Developer passwords are not visible on the front end but are accessible from the system. Any user with "configure" permissions can request a credential and inject them into agents. The result is that AWS keys, git credentials, and passwords are at risk.
What to Do:
The first step is to delete hardcoded secrets from CI/CD tool files.
Distributing secrets between multiple tool config files also reduces the possibility of attack while easing developer and engineer access.
Password managers are also a good choice, but validate them for security before implementing a solution.
Practice Least-Privilege Access
Access issues often create a lot of frustration among DevOps teams as they are forced to assign blanket access to the majority irrespective of the member's role or job function. While this situation encourages rapid development, it creates massive security issues.
Balancing security with CI/CD needs is tough to get right. That's where the principle of least privilege comes in. Team members receive access to secrets on a need-to-know basis. Note that this principle applies to everything from apps to systems and connected devices.
While most teams put this principle into practice, they leave their process intact. The lack of access audits, not the level of access, creates DevOps frustration.
What to Do:
CISOs should regularly involve DevOps teams when reviewing access to mitigate issues quickly. Embedding a security role within every delivery team will mitigate access-related risks quickly. The security team member will have insights into risk-based access needs and can quickly approve or reject requests.
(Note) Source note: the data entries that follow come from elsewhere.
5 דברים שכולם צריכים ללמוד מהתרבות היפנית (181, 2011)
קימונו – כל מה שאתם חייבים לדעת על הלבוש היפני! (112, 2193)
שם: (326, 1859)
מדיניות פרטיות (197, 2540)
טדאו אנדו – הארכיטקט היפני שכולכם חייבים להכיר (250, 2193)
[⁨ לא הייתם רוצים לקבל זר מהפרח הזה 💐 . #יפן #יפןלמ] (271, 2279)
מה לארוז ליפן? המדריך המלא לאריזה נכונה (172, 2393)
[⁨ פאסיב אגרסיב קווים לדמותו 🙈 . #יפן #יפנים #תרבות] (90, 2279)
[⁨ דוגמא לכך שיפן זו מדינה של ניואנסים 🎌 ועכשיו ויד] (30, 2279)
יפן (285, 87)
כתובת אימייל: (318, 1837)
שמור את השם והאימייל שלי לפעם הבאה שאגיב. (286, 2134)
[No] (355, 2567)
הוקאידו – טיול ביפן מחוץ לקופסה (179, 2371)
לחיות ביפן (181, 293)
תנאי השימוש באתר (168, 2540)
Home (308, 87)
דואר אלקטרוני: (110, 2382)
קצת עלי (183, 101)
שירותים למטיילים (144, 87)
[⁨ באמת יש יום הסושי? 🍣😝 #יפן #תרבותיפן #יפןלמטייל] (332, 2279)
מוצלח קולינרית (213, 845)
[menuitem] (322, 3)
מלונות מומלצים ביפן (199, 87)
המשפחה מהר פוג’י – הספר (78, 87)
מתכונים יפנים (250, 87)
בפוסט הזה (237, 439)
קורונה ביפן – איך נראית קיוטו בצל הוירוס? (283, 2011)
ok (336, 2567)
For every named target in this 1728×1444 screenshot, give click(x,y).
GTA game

Creating an access management repository will also remove any confusion related to role-based access. In addition, record time-based and task-based access permissions in the repository. The result is every DevOps team member will understand their access paths before projects get started. It allows them time to offer feedback and request one-off access to sensitive secrets.
Review segmentation rules within your systems when assigning role-based access. Often, these rules will have to change depending on delivery timelines. Involving all stakeholders in these discussions is good practice and prevents frustration down the road.
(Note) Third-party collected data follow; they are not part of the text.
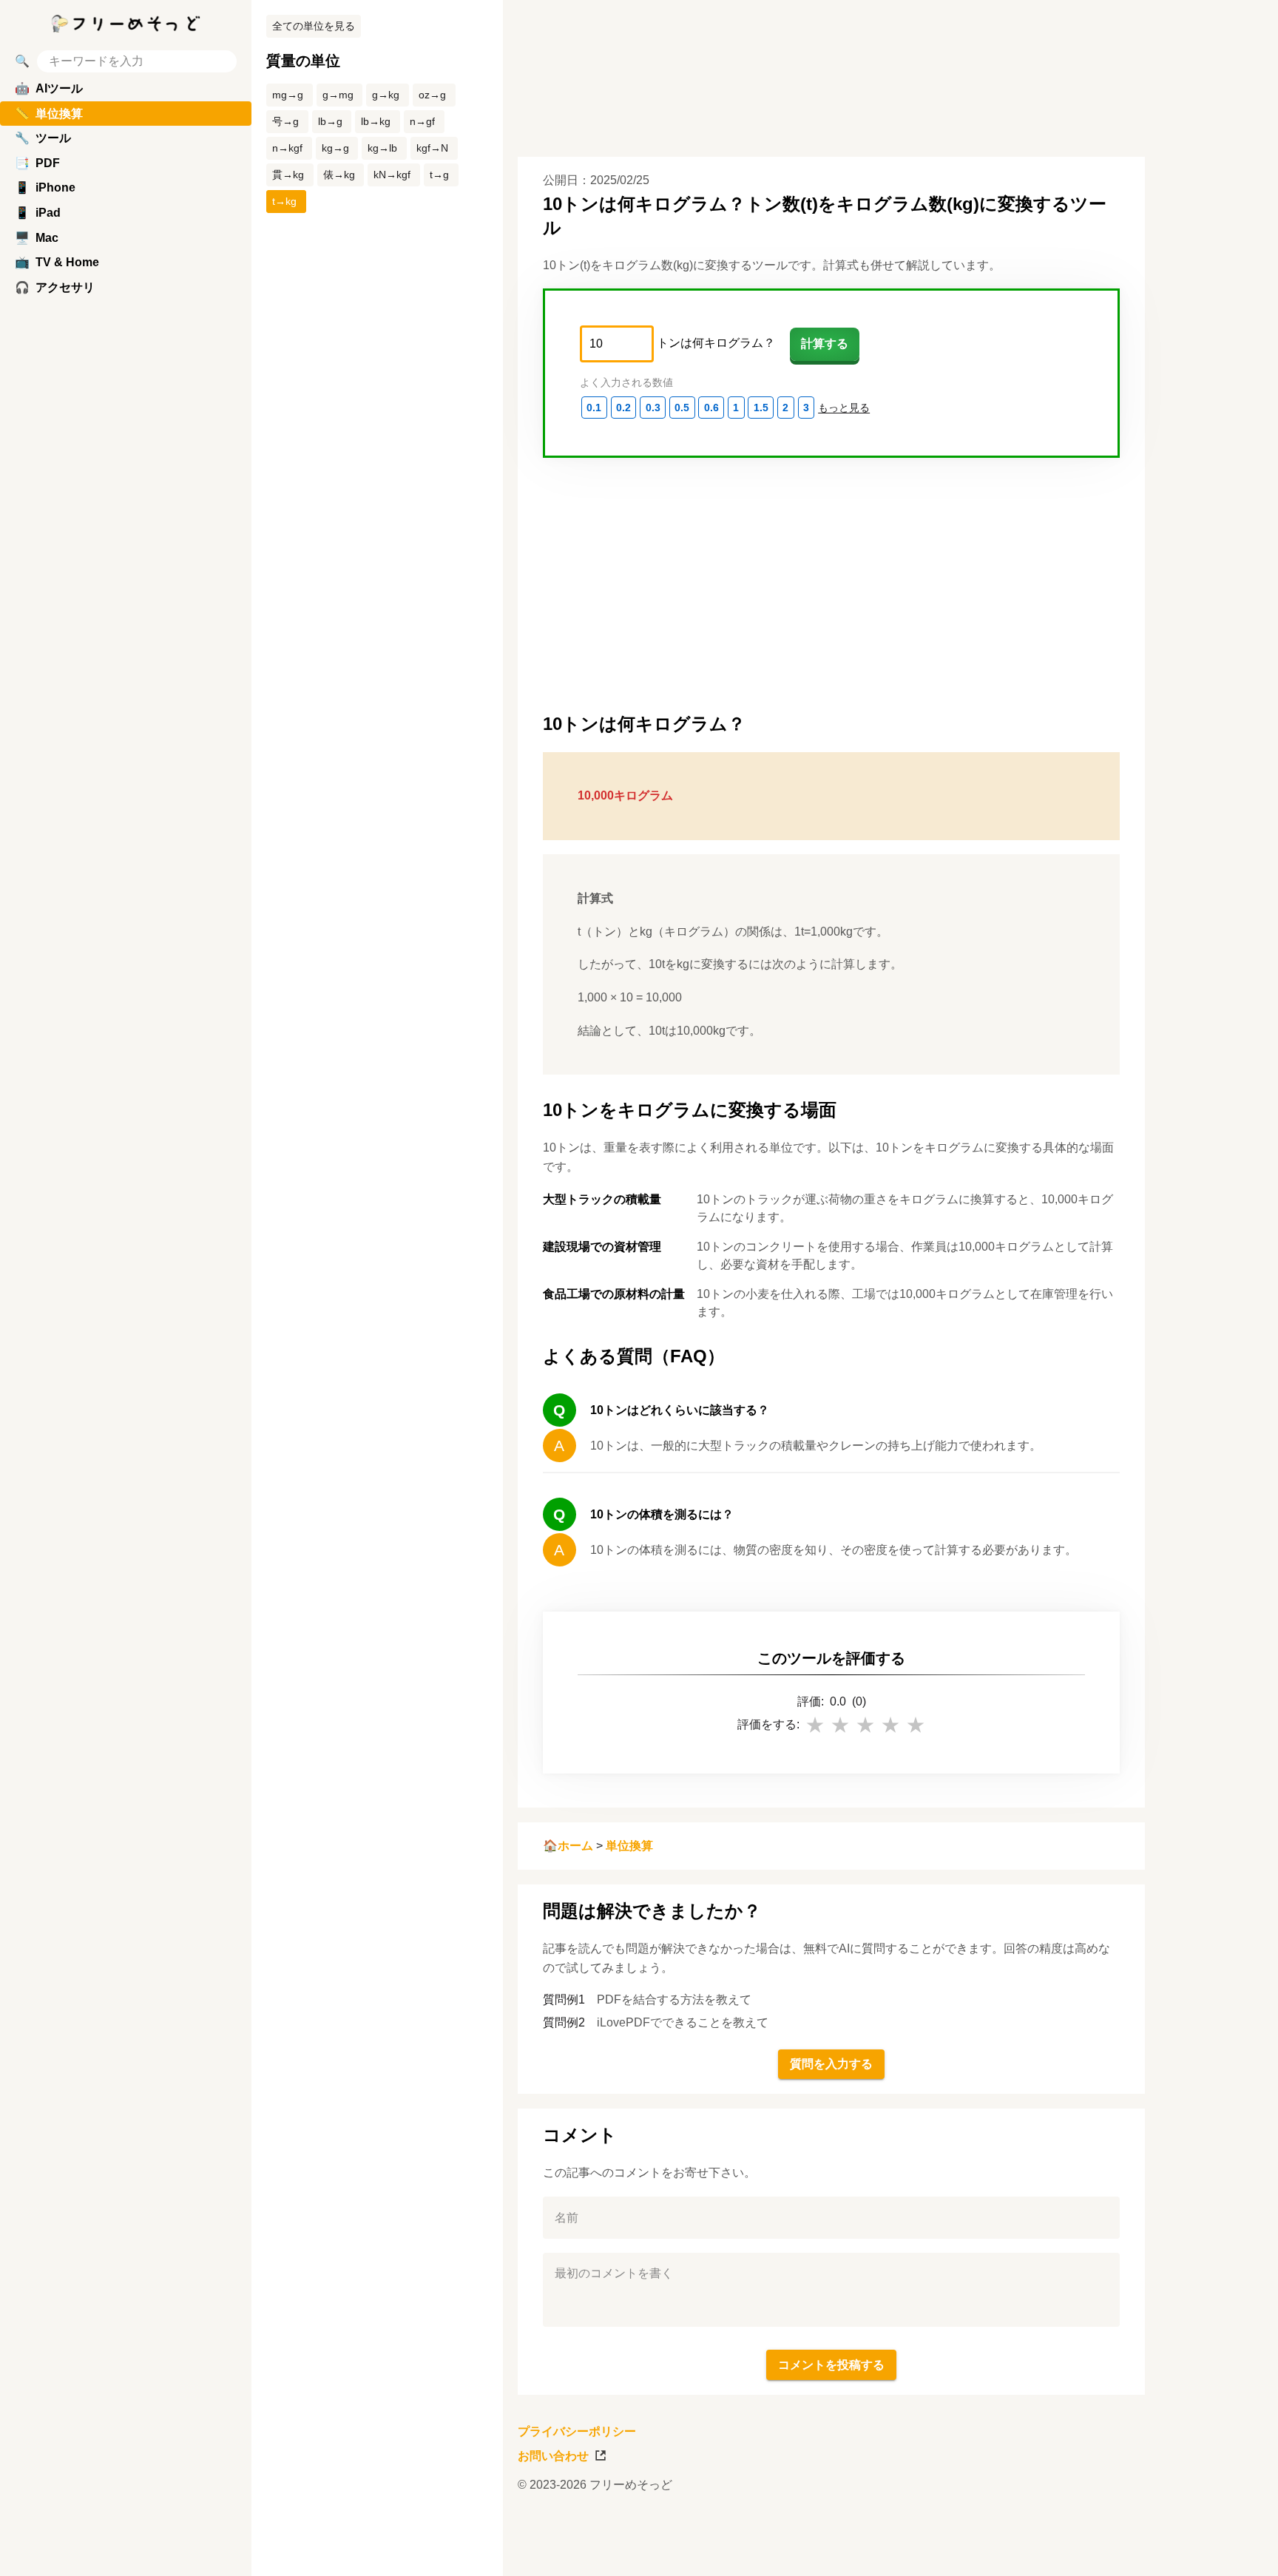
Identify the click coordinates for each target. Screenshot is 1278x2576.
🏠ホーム (568, 1845)
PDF (37, 163)
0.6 (711, 407)
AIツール (49, 88)
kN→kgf (391, 174)
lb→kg (375, 121)
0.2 (623, 407)
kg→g (335, 148)
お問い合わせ (553, 2456)
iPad (38, 212)
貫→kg (288, 174)
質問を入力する (831, 2064)
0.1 (593, 407)
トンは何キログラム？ (716, 343)
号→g (285, 121)
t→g (439, 174)
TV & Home (57, 262)
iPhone (45, 187)
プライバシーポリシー (577, 2431)
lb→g (330, 121)
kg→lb (382, 148)
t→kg (284, 201)
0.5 (681, 407)
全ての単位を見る (313, 26)
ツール (43, 138)
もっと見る (844, 407)
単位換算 (629, 1845)
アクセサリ (55, 287)
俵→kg (339, 174)
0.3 (653, 407)
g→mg (338, 95)
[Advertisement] (1219, 1288)
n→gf (422, 121)
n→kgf (287, 148)
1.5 (761, 407)
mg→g (287, 95)
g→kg (385, 95)
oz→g (432, 95)
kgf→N (432, 148)
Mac (36, 237)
Implementing one-time passwords (OTPs) and other authentication factors is also a good idea when validating user access to secrets.
Review OSS Projects
Open source projects are essential to industry growth but might pose security risks if access is mismanaged. Zan Markan, developer advocate at CI platform CircleCI, summarizes the problem aptly.
"Often the company that initiated and owns a popular OSS project continues to employ the core contributors," Markan writes. "They will probably be joined by other regular contributors and maintainers that are not part of that company. And then there is everyone else — anyone who occasionally might contribute a fix or a feature."
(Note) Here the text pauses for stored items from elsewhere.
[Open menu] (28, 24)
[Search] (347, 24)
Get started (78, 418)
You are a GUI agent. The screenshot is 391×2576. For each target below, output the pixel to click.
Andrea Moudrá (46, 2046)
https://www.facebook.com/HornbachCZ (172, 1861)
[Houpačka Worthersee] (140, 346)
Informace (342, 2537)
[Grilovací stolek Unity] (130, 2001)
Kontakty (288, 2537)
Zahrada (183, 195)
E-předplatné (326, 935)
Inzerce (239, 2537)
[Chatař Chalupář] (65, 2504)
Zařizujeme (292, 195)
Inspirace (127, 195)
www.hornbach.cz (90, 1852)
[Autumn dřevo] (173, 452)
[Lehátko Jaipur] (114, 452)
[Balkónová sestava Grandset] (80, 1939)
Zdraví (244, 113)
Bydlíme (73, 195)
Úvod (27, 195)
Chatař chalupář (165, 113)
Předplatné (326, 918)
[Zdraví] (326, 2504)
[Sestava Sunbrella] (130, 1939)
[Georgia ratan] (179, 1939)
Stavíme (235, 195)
As user access grows, security concerns grow exponentially. Enforcing rigid user-based access is unrealistic and detrimental to an OSS project.
What to Do:
CISOs or other security-focused managers must review whether sensitive secrets are being passed during builds for pull requests. Monitoring who can place requests and the roles that review them will ensure a good level of security.
Establishing machine identity is also critical, given the degree of non-human access pipelines require. Authentication can be based on verifying whether client runtime container attributes match the characteristics of the valid container. Once authenticated, role-based access can take over, limiting access to secrets.
It's also a good policy to destroy containers and virtual machines (VMs) after they've been used.
Streamlining DevOps Operations Is a Top Priority
DevOps is critical to every organization's success. Access and permission-related issues are common occurrences that are easily avoided. Reviewing access and establishing a balance between delivery and operational needs is essential to maintaining a competitive edge.